RECORDS SUPPLIED -
· · ·

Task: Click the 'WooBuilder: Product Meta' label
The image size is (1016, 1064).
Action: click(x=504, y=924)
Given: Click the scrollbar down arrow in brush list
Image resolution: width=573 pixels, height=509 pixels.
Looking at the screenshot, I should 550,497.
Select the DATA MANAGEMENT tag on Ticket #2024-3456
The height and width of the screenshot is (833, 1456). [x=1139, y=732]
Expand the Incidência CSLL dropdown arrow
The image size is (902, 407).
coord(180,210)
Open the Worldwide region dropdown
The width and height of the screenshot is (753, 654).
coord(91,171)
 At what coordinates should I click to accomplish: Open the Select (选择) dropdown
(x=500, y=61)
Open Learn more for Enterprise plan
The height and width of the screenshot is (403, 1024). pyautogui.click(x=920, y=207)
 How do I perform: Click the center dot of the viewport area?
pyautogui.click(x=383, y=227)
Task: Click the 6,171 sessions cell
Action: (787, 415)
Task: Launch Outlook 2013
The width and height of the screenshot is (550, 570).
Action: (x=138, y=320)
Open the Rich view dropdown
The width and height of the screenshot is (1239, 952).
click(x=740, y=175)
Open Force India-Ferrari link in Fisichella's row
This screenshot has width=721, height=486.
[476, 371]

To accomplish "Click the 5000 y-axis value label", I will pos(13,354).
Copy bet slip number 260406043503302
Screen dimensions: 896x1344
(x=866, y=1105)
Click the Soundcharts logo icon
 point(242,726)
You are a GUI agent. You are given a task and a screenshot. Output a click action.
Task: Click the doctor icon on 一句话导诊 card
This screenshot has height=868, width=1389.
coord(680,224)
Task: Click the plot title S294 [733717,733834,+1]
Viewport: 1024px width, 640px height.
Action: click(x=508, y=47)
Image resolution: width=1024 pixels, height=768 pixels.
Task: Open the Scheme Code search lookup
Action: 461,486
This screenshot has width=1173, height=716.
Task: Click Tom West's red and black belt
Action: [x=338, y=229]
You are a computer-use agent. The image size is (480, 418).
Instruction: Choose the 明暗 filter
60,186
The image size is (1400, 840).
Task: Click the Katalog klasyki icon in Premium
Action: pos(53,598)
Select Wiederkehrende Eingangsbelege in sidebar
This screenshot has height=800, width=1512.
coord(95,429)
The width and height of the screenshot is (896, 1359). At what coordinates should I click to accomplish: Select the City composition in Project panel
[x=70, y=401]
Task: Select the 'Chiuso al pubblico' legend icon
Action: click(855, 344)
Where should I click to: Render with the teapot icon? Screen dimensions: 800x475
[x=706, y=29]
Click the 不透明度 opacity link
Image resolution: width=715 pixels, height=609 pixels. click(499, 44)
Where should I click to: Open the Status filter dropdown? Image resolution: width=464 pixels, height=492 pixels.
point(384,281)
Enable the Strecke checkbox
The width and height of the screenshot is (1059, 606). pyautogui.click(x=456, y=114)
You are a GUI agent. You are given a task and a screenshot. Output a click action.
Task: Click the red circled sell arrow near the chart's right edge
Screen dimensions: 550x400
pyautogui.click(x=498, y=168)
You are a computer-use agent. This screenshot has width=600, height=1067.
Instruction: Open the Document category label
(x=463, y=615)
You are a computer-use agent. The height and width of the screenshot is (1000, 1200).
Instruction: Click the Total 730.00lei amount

· · ·

YOUR GOAL -
Could every record be printed again exactly as it reads?

SOLUTION TO THIS TASK -
Task: Click the 'WooBuilder: Product Meta' label
The image size is (1016, 1064).
Action: click(x=504, y=924)
Given: Click the scrollbar down arrow in brush list
Image resolution: width=573 pixels, height=509 pixels.
Looking at the screenshot, I should 550,497.
Select the DATA MANAGEMENT tag on Ticket #2024-3456
The height and width of the screenshot is (833, 1456). [x=1139, y=732]
Expand the Incidência CSLL dropdown arrow
The image size is (902, 407).
coord(180,210)
Open the Worldwide region dropdown
The width and height of the screenshot is (753, 654).
coord(91,171)
 At what coordinates should I click to accomplish: Open the Select (选择) dropdown
(x=500, y=61)
Open Learn more for Enterprise plan
The height and width of the screenshot is (403, 1024). pyautogui.click(x=920, y=207)
 How do I perform: Click the center dot of the viewport area?
pyautogui.click(x=383, y=227)
Task: Click the 6,171 sessions cell
Action: (787, 415)
Task: Launch Outlook 2013
The width and height of the screenshot is (550, 570).
Action: (x=138, y=320)
Open the Rich view dropdown
The width and height of the screenshot is (1239, 952).
click(x=740, y=175)
Open Force India-Ferrari link in Fisichella's row
This screenshot has width=721, height=486.
[476, 371]

To accomplish "Click the 5000 y-axis value label", I will pos(13,354).
Copy bet slip number 260406043503302
Screen dimensions: 896x1344
(x=866, y=1105)
Click the Soundcharts logo icon
 point(242,726)
You are a GUI agent. You are given a task and a screenshot. Output a click action.
Task: Click the doctor icon on 一句话导诊 card
This screenshot has height=868, width=1389.
coord(680,224)
Task: Click the plot title S294 [733717,733834,+1]
Viewport: 1024px width, 640px height.
Action: click(x=508, y=47)
Image resolution: width=1024 pixels, height=768 pixels.
Task: Open the Scheme Code search lookup
Action: 461,486
This screenshot has width=1173, height=716.
Task: Click Tom West's red and black belt
Action: [x=338, y=229]
You are a computer-use agent. The image size is (480, 418).
Instruction: Choose the 明暗 filter
60,186
The image size is (1400, 840).
Task: Click the Katalog klasyki icon in Premium
Action: pos(53,598)
Select Wiederkehrende Eingangsbelege in sidebar
This screenshot has height=800, width=1512.
coord(95,429)
The width and height of the screenshot is (896, 1359). At what coordinates should I click to accomplish: Select the City composition in Project panel
[x=70, y=401]
Task: Select the 'Chiuso al pubblico' legend icon
Action: click(855, 344)
Where should I click to: Render with the teapot icon? Screen dimensions: 800x475
[x=706, y=29]
Click the 不透明度 opacity link
Image resolution: width=715 pixels, height=609 pixels. click(499, 44)
Where should I click to: Open the Status filter dropdown? Image resolution: width=464 pixels, height=492 pixels.
point(384,281)
Enable the Strecke checkbox
The width and height of the screenshot is (1059, 606). pyautogui.click(x=456, y=114)
You are a GUI agent. You are given a task and a screenshot. Output a click action.
Task: Click the red circled sell arrow near the chart's right edge
Screen dimensions: 550x400
pyautogui.click(x=498, y=168)
You are a computer-use agent. This screenshot has width=600, height=1067.
Instruction: Open the Document category label
(x=463, y=615)
You are a computer-use agent. The height and width of the screenshot is (1000, 1200).
Instruction: Click the Total 730.00lei amount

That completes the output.